Many Parishes, One Parish Priest (The Parish in Canon Law, part 4)

What has been commonly referred to (in the United States, at least) as ‘clustering’ parishes is usually an application of c. 526 §1, which allows the diocesan bishop, in the case of a shortage of available clergy, to make the same priest the parochus of more than one parish at the same time. The text of the canon itself is quite clear that this is a provision for what is still seen by the legislator as an exceptional case:

A pastor is to have the parochial care of only one parish; nevertheless, because of a lack of priests or other circumstances, the care of several neighboring parishes can be entrusted to the same pastor.

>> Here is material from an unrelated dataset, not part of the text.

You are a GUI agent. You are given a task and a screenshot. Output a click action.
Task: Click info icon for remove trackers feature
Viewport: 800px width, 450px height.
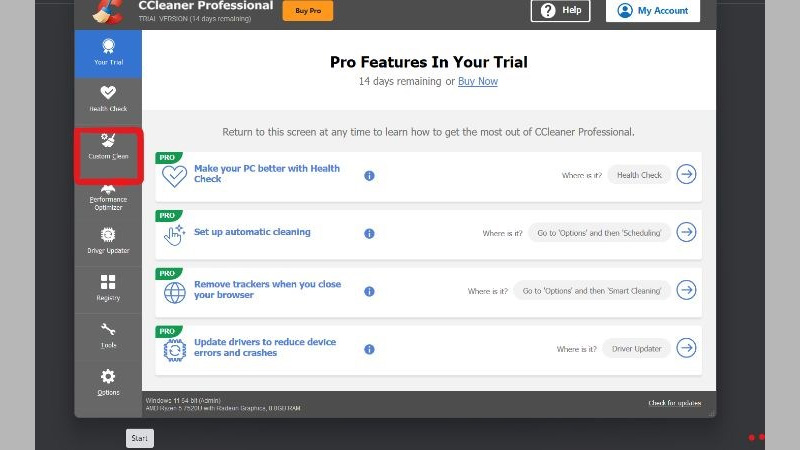click(369, 291)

This was not envisioned by either the Code Commission or the legislator as becoming the norm, but as an accommodation that would be available should circumstances require it. It is no secret, however, that circumstances have required it on a vast scale in the years since the promulgation of the Code, to the point that it is difficult to consider this arrangement as even nominally exceptional anymore. It should be noted that the canon specified neighboring parishes, for obvious practical reasons.

It is worth considering what is happening juridically in such an arrangement. The provision of c. 526 §1 has provided an exception to the general rule of c. 152: “Two or more incompatible offices, that is, offices which together cannot be fulfilled at the same time by the same person, are not to be conferred upon one person.” The parochial care of two (or more) distinct parishes simultaneously could be considered incompatible to the extent that it is difficult or impossible for one man to adequately fulfill the pastoral obligations toward each parish. Yet, as Antonio S. Sánchez-Gil points out, while it is easy and logical to think of “the pastoral care of various parishes in practice as a single task that the parish priest must perform, in a strictly juridical analysis it seems preferable to consider said task as a plurality of offices.” [1]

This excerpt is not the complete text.